Utah landlords pay for evicting non-Mormon tenants

Utah landlords who allegedly evicted tenants from their building because they were not practicing Mormons have agreed to pay nearly $30,000 to settle religious discrimination complaints filed with the US Department of Housing and Urban Development (HUD). In addition to the money, the March settlement requires Eldon and Marilyn May, the landlords, to attend fair housing training, change tenant requirements, and write a letter of apology to the tenants who claim they were wrongfully evicted.

Tenants claimed that landlords created a "hostile environment" because they were not Mormon
The complaints of religious discrimination were filed against the Mays by a couple and two families that lived in the complex in Hyrum, Utah.

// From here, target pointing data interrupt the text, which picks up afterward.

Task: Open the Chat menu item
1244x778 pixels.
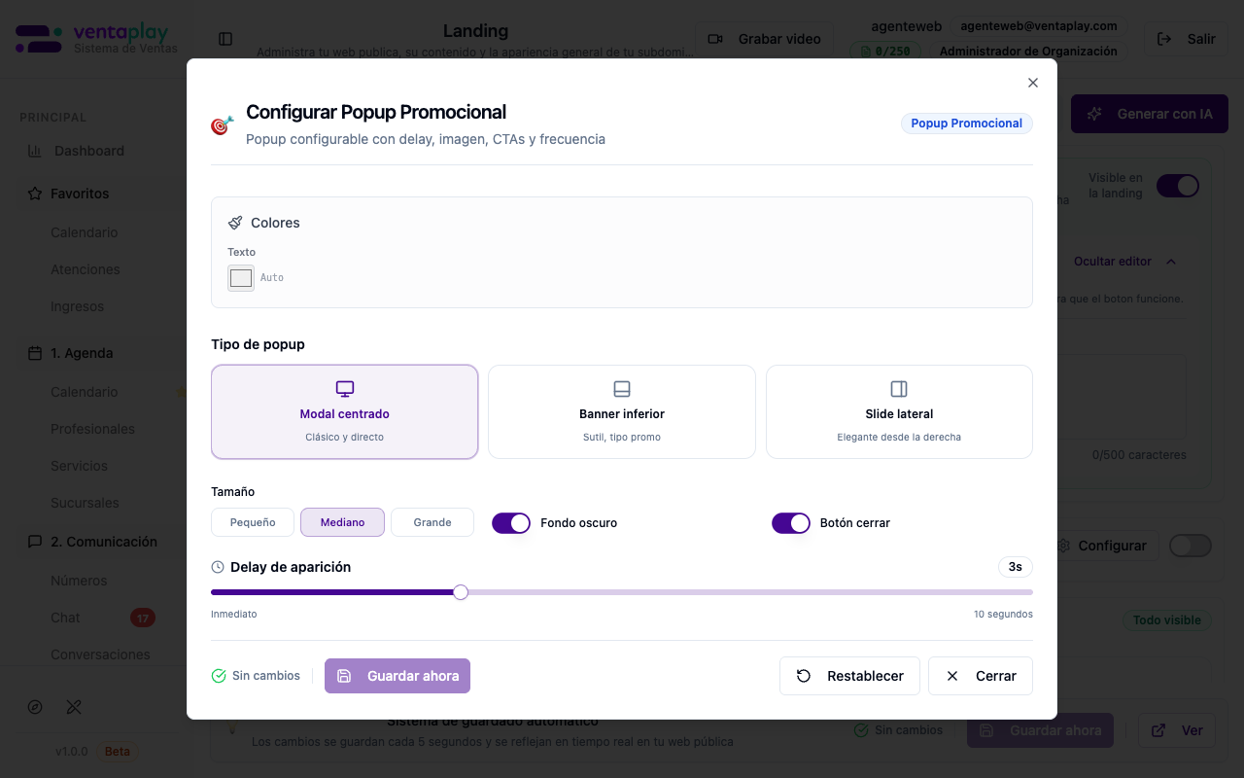Action: point(64,618)
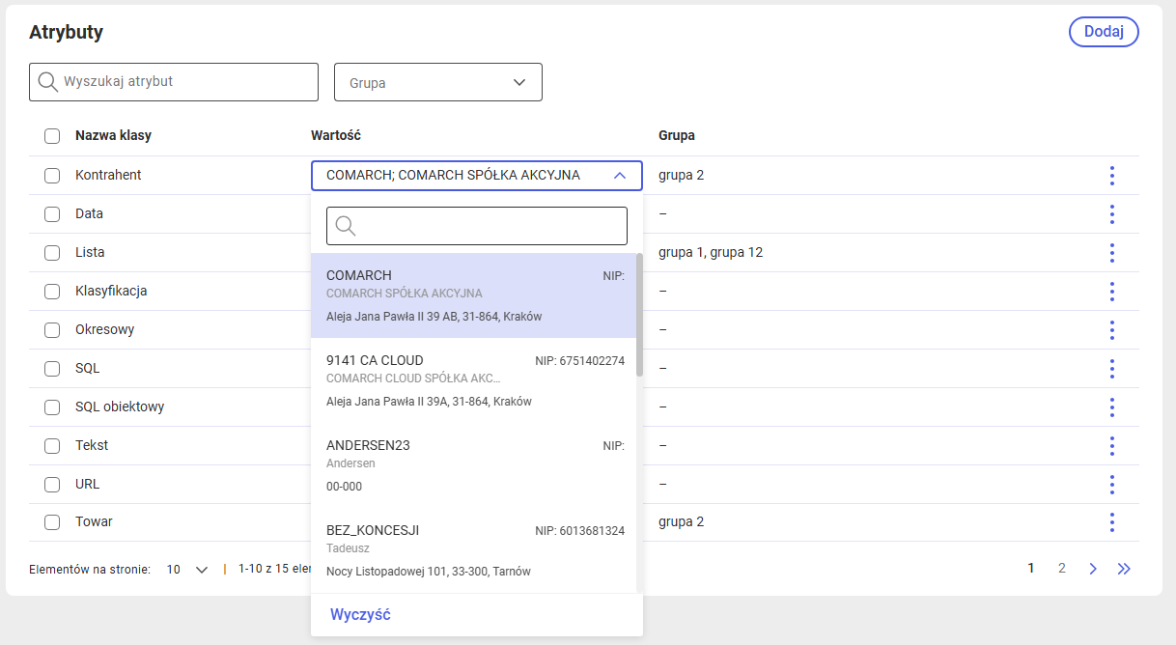The height and width of the screenshot is (645, 1176).
Task: Collapse the COMARCH value dropdown
Action: click(620, 176)

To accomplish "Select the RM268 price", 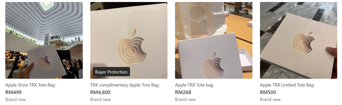I will (x=183, y=92).
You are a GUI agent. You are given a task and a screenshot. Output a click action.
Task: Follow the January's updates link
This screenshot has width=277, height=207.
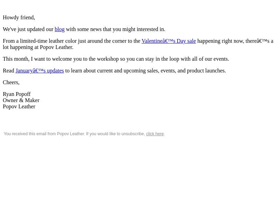[x=40, y=71]
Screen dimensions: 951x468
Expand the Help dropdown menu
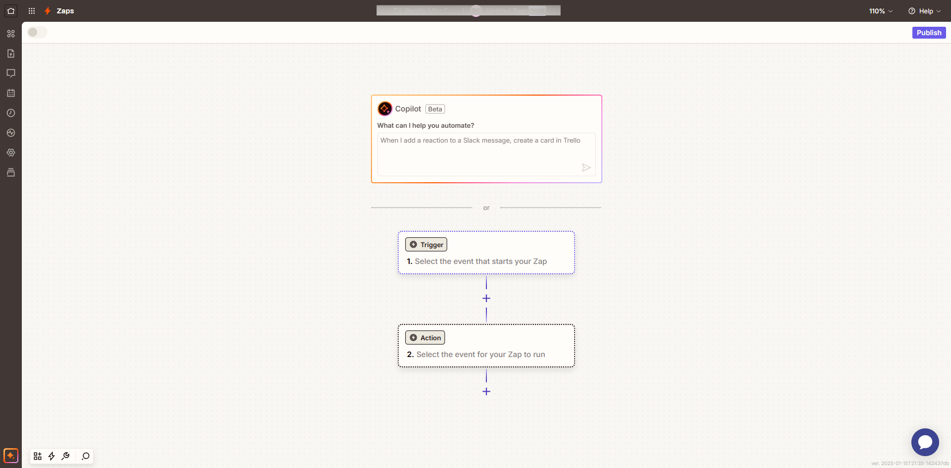point(924,11)
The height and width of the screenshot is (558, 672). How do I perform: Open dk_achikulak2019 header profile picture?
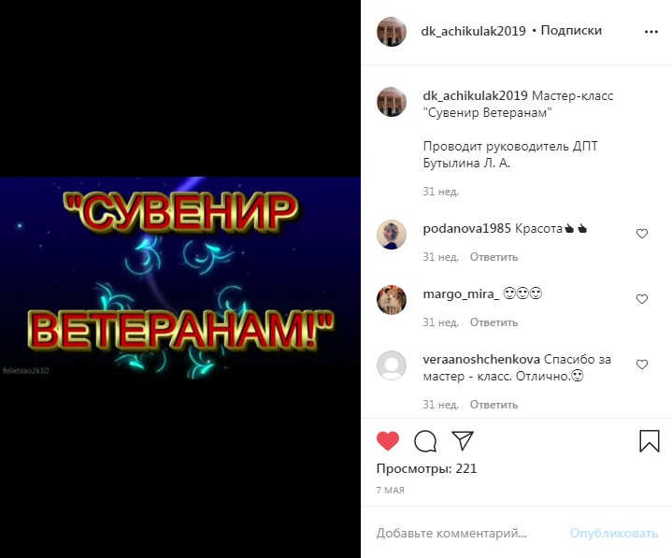(392, 32)

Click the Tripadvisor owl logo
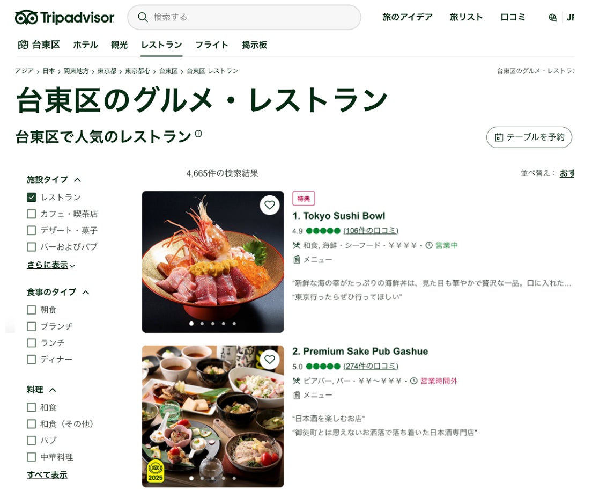[26, 17]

They alleged that the Mays had different rental terms and conditions for them than other tenants, made discriminatory remarks to them, created a hostile environment, and forced them out of their apartments because they were not practicing members of the Mormon church. The complainants filed three complaints against the Mays in August 1994.

HUD investigated the allegations lodged against the Mays and issued a Determination of Reasonable Cause and a Charge of Discrimination in September 1996. HUD Administrative Law Judge William Cregar was to hold a hearing to examine evidence in the complaints, but Eldon and Marilyn May agreed to settle the case before any evidence was presented.

The Mays were represented by Suzanne Marychild, an attorney based in Logan, Utah. The complainants were assisted in their case by Diane Lindsey and Dorothy Crow-Willard, HUD attorneys based in Denver, Colorado.